• Uladzislau Rezki (Sony)'s avatar
    mm: vmalloc: add va_alloc() helper · 38f6b9af
    Uladzislau Rezki (Sony) authored
    Patch series "Mitigate a vmap lock contention", v3.
    
    1. Motivation
    
    - Offload global vmap locks making it scaled to number of CPUS;
    
    - If possible and there is an agreement, we can remove the "Per cpu kva
      allocator" to make the vmap code to be more simple;
    
    - There were complaints from XFS folk that a vmalloc might be contented
      on their workloads.
    
    2. Design(high level overview)
    
    We introduce an effective vmap node logic.  A node behaves as independent
    entity to serve an allocation request directly(if possible) from its pool.

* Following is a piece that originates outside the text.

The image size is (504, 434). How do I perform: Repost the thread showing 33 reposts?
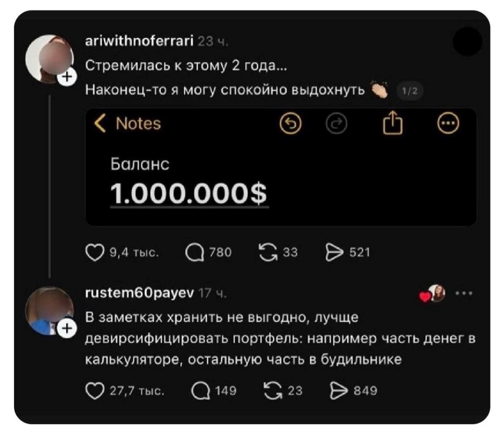point(268,252)
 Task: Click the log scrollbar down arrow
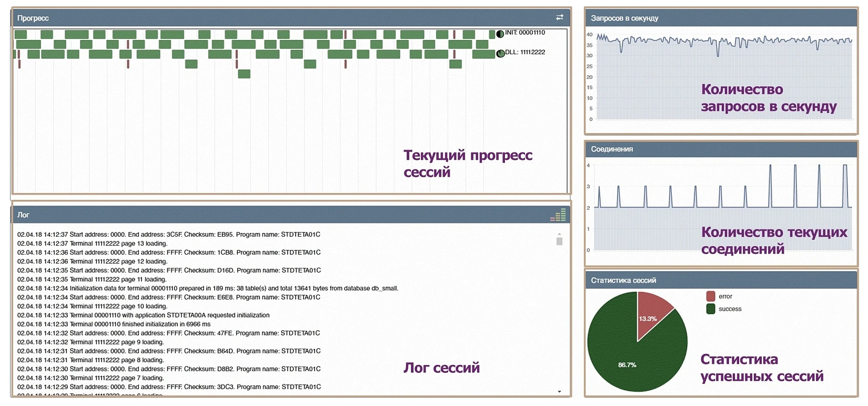click(559, 391)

    That way it bypasses a global vmap space that is protected by its own
    lock.
    
    An access to pools are serialized by CPUs.  Number of nodes are equal to
    number of CPUs in a system.  Please note the high threshold is bound to
    128 nodes.
    
    Pools are size segregated and populated based on system demand.  The
    maximum alloc request that can be stored into a segregated storage is 256
    pages.  The lazily drain path decays a pool by 25% as a first step and as
    second populates it by fresh freed VAs for reuse instead of returning them
    into a global space.
    
    When a VA is obtained(alloc path), it is stored in separate nodes.  A
    va->va_start address is converted into a correct node where it should be
    placed and resided.  Doing so we balance VAs across the nodes as a result
    an access becomes scalable.  The addr_to_node() function does a proper
    address conversion to a correct node.
    
    A vmap space is divided on segments with fixed size, it is 16 pages.  That
    way any address can be associated with a segment number.  Number of
    segments are equal to num_possible_cpus() but not grater then 128.  The
    numeration starts from 0.  See below how it is converted:
    
    static inline unsigned int
    addr_to_node_id(unsigned long addr)
    {
    	return (addr / zone_size) % nr_nodes;
    }
    
    On a free path, a VA can be easily found by converting its "va_start"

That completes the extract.